At the Beijing Olympics (2008), we won three medals and in the next edition at London we won six. Following the improvement there was hope that the medals tally at Rio would match, if not better, the haul in 2012.
Our performance was below par and we could only manage two medals — silver and bronze. At the same time, there is good news. Our athletes, especially the girls, came up with commendable performances in disciplines where we were nowhere. This shows we have the talent and potential to win medals at the Olympics.
Dipa Karmakar’s fourth-place finish in vault is proof. In gymnastics, we are nowhere compared to world standards and don’t have the equipment to achieve international excellence in the sport. Despite the odds, Dipa missed bronze by a minuscule margin of 0.1-0.2 points.
If we want to be among medals in the coming editions of the Olympics, we should start preparing right away. Office-bearers of the Indian Olympic Association, national sports federations, Sports Authority of India and sports ministry should plan for the next two Olympics (2020 and 2024).
The plan should keep in mind the current performance of medallists at Rio and the stakeholders should see what is required for our athletes to reach those standards. We need to show the intent and seriousness and work should start without wasting time.
The other important thing is to strengthen the coaching base. Coaches should be given good salaries and other benefits. At the same time, they should also be made accountable. For quite some time, I have been advocating a contract system in coaching. Coaches should draw motivation from Rio silver medallist PV Sindhu’s coach Pullela Gopichand and Dipa Karmakar’s coach Bisheshwar Nandi. If they can produce results, why can’t others?
Moreover, strengthening the coaching base should not be limited only to national camps or at centres of excellence. We should have dedicated coaches at the grassroots level as well. If we don’t take care of the sapling, we can’t expect it to develop into a big tree.
For the development of sports, academies with all the facilities, including admission to good schools and top-quality medical facilities should be made available. We have to provide facilities and only after that can we expect results from the players.
China has a good model of sports schools/academies and we should take note.
A sportsperson has limited time to peak at the international arena. World-class academies can work as feeding centres for national camps, and with this we can have multiple replacements for one spot in the Indian team.
According to me, Athens silver medallist Rajyavardhan Singh Rathore should be made the sports minister. He has experience, and being an Olympic medallist has a fair idea of what is required for a sportsperson to excel at the world’s highest stage.

◆ **COMPLETE THE FOLLOWING**
**a.** In the article on India's Olympic performance, why does the writer say Rajyavardhan Singh Rathore should be made sports minister?
**b.** List the bodies whose office-bearers, according to the article on India's Olympic performance, should plan for the 2020 and 2024 Olympics.
**c.** State whether each statement agrees with the article on India's Olympic performance. Answer yes or no, and quote the deciding words.
(i) India won six medals at London.
(ii) Dipa Karmakar won a bronze medal in vault.
(iii) Strengthening the coaching base should be confined to national camps.

◆ **STORED DATA**
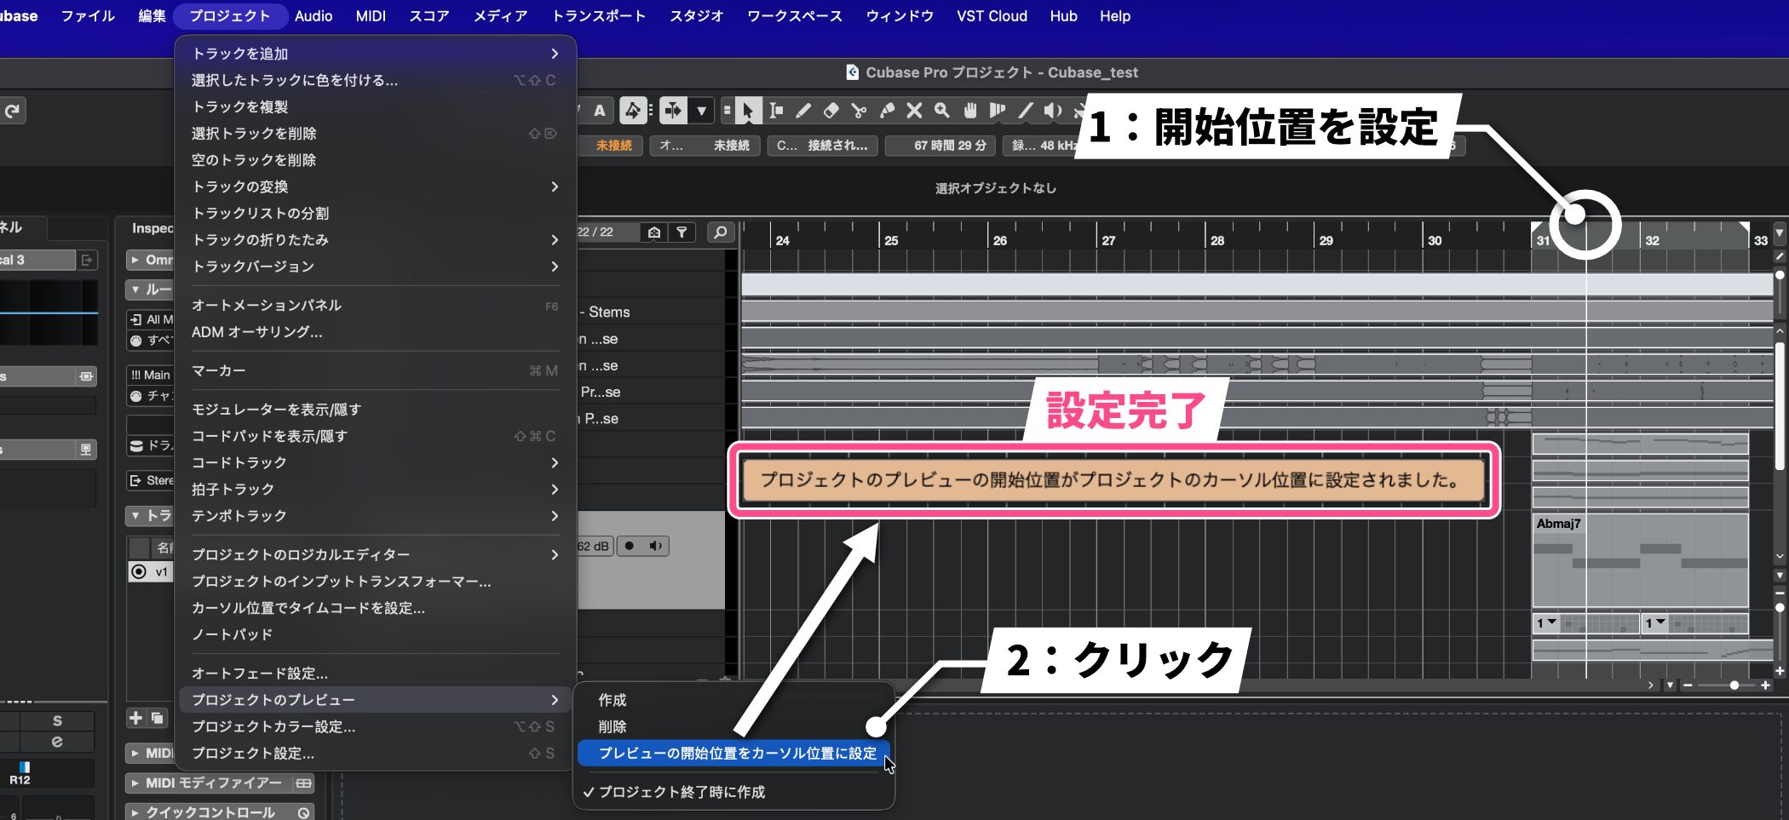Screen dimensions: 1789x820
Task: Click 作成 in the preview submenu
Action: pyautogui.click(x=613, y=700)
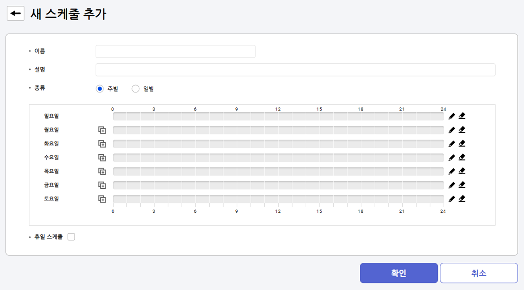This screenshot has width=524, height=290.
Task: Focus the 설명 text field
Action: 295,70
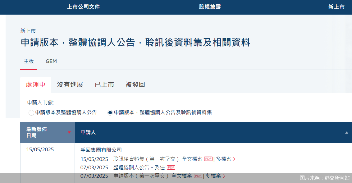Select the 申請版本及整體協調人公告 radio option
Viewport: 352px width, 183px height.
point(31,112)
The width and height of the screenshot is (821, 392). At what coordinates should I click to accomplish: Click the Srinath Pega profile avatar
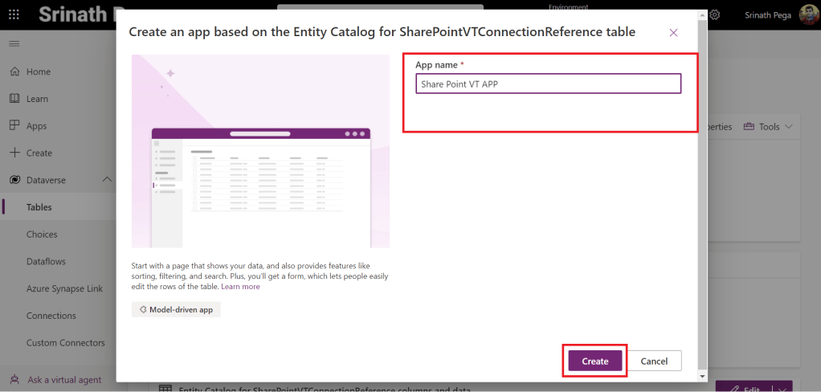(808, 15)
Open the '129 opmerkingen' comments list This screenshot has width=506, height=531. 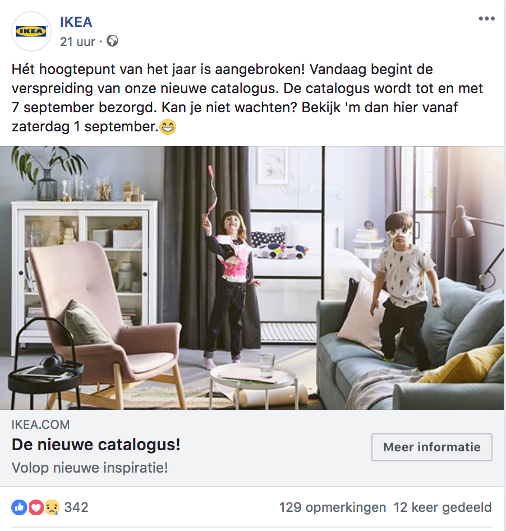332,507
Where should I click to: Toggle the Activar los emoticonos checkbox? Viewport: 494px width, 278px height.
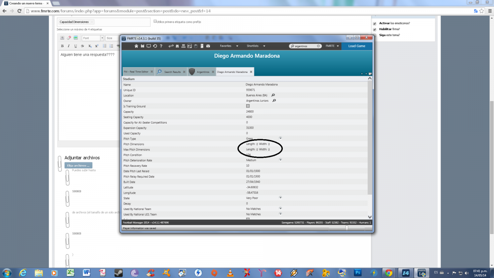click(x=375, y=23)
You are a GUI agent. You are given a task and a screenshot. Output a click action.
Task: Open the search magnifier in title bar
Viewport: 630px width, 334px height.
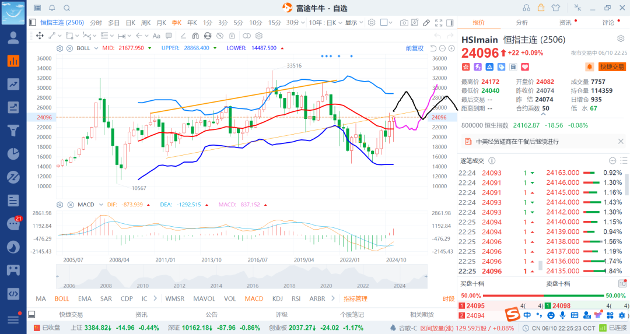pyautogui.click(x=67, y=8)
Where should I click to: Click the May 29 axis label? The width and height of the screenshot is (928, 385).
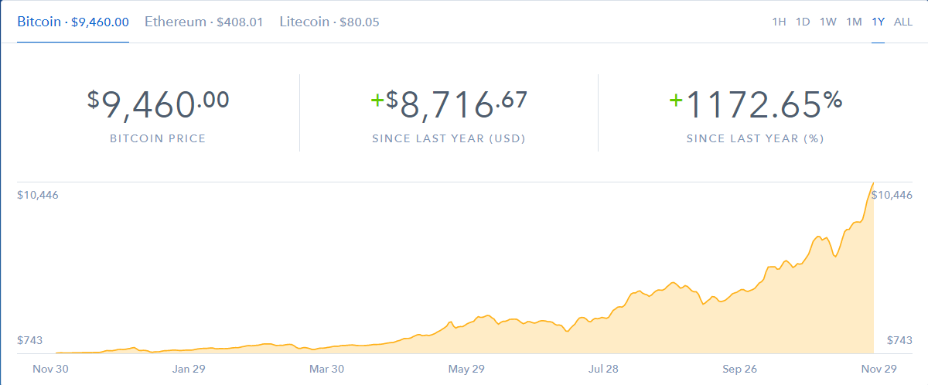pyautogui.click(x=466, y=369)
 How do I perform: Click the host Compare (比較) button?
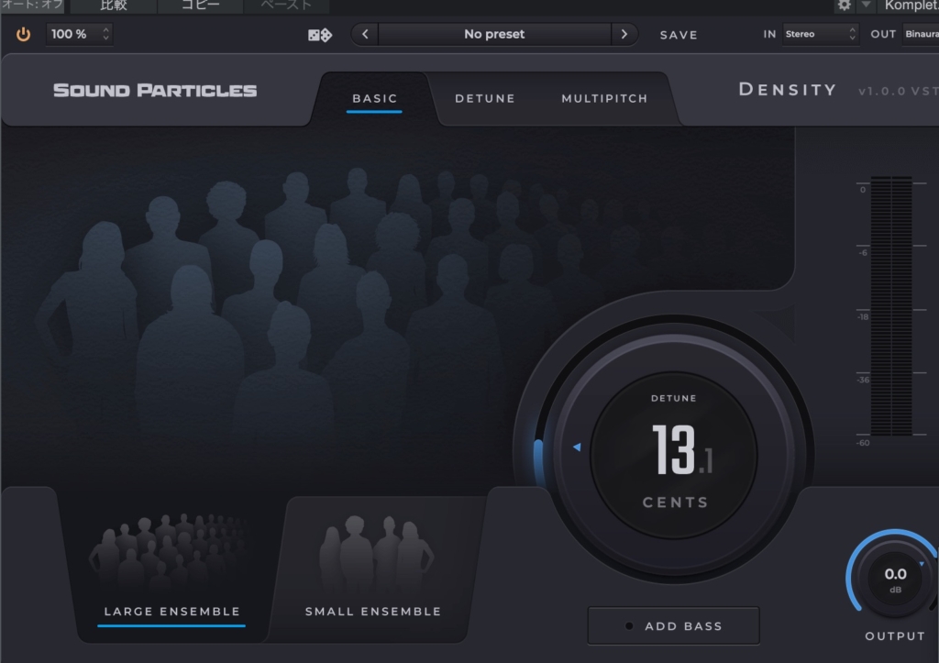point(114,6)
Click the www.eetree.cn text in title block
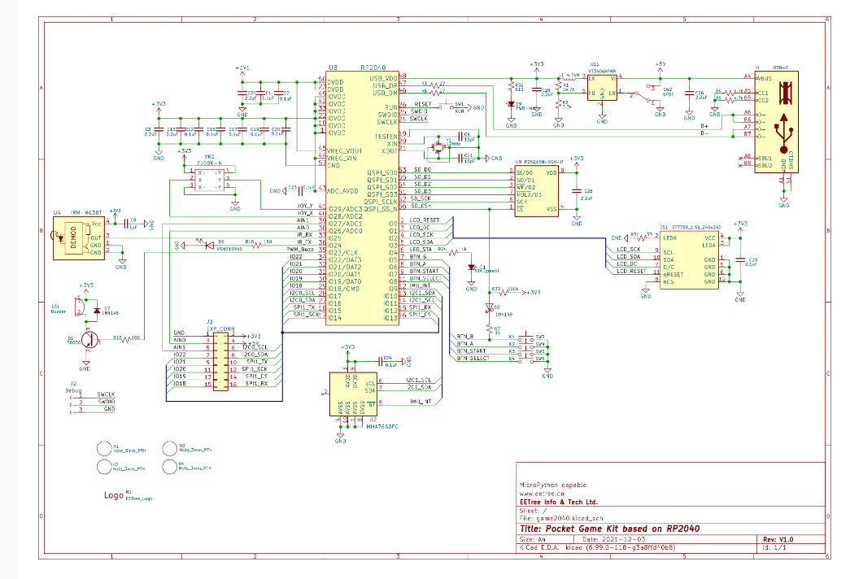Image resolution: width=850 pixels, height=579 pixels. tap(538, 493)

◆ **SOLUTIONS TO THE EXERCISE**
**a.** The writer says Rathore has experience. As the Athens silver medallist, he also has a fair idea of what a sportsperson needs to excel at the world's highest stage.

**b.**
Indian Olympic Association
National sports federations
Sports Authority of India
Sports ministry

**c.**
(i) Yes: "in the next edition at London we won six."
(ii) No: "Dipa missed bronze by a minuscule margin of 0.1-0.2 points."
(iii) No: "strengthening the coaching base should not be limited only to national camps or at centres of excellence."